One larger project awaits, and a number of lists which should be out there but are clearly incomplete with no ready way of filling the gaps or resolving the uncertainties.

Bit by bit.

Do ask if you would like to see anything in particular. It would be good to be nudged beyond my notions of what is interesting. If I can’t I will say and why.

JWR

Ernest Thompson Seton

Whilst Ernest Thompson Seton has no clear links with Cambridge his influence is seen in the development of Woodcraft ideas within Scouting and in Cambridge District.

We have located a letter from Seton to a Cambridge Scouter dated 1913. A full reading is attempted in the pages on Ernest Thompson Seton and John Murrish.

An unexpected snippet

Having been in a field for the last for days I had not expected to pick up archive work. I chatted to a college about the founder of the 12th and added a piece to that jigsaw. Then whilst talking to the Cubs during a break in activities one, presumably without knowing my archive role and not from my pack, approached me to say that John Travers Cornwell (and he gave the full name) was still recalled in his family as being an uncle of one of his forebears.
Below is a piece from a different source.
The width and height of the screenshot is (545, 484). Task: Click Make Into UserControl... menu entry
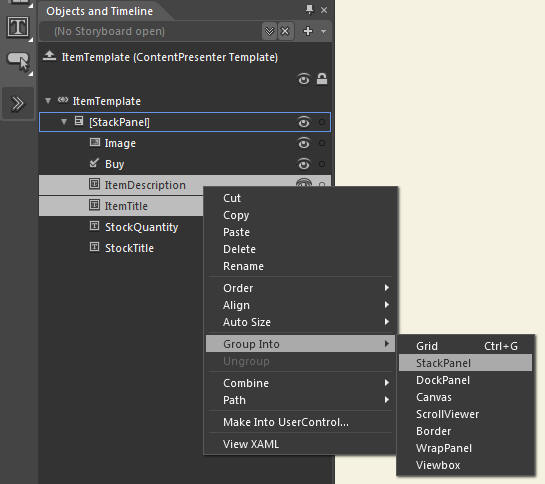[286, 422]
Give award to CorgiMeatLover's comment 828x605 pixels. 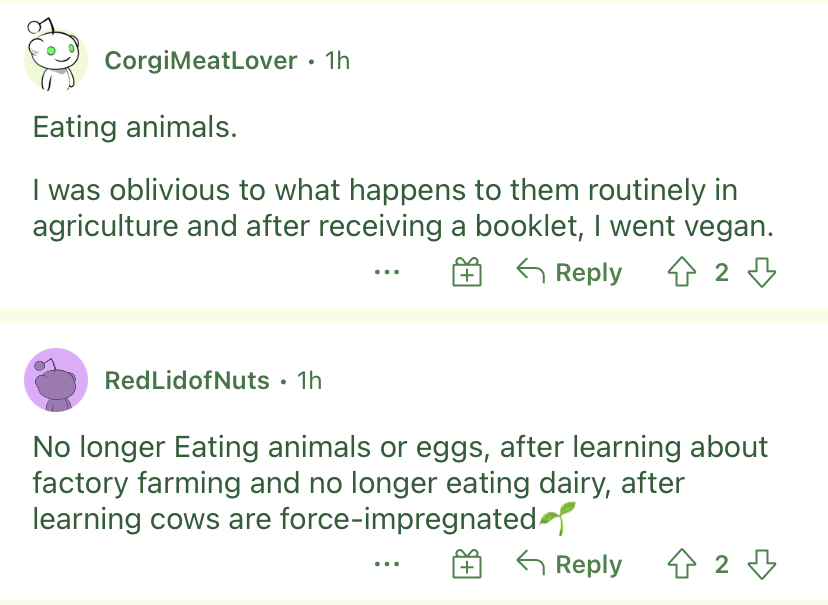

The Cub did not mention the VC held by Jack, and indeed in explaining to other Cubs who he was nor did I. I am not clear why it was not a part of the family story to have become a permanent attachment to his name. Maybe he forgot.

Similarly I am not clear why I did not recall it in the moment other than we had passed and discussed a Commonwealth War Graves headstone on the hike and discussed the dead of the Great War. In telling of Jack I gentled down the martial element but recognised the Scouting spirit, working through all difficulties, doing his best.

JWR

A day at the Library

Having spent a day at the University of Cambridge Library I have come up with a couple of items of interest and lots of names. This time around, I was here in the early days of my research, many of them mean something to me.

The Voyage of the Moronel to Sweden in 1935 was an interesting expedition in its own right. Taking the Chief Scout for a sail topped the story.

Not Cambridge centred, but a letter from Capt Roland Philipps shortly before his death to a P/L was also ‘a find’.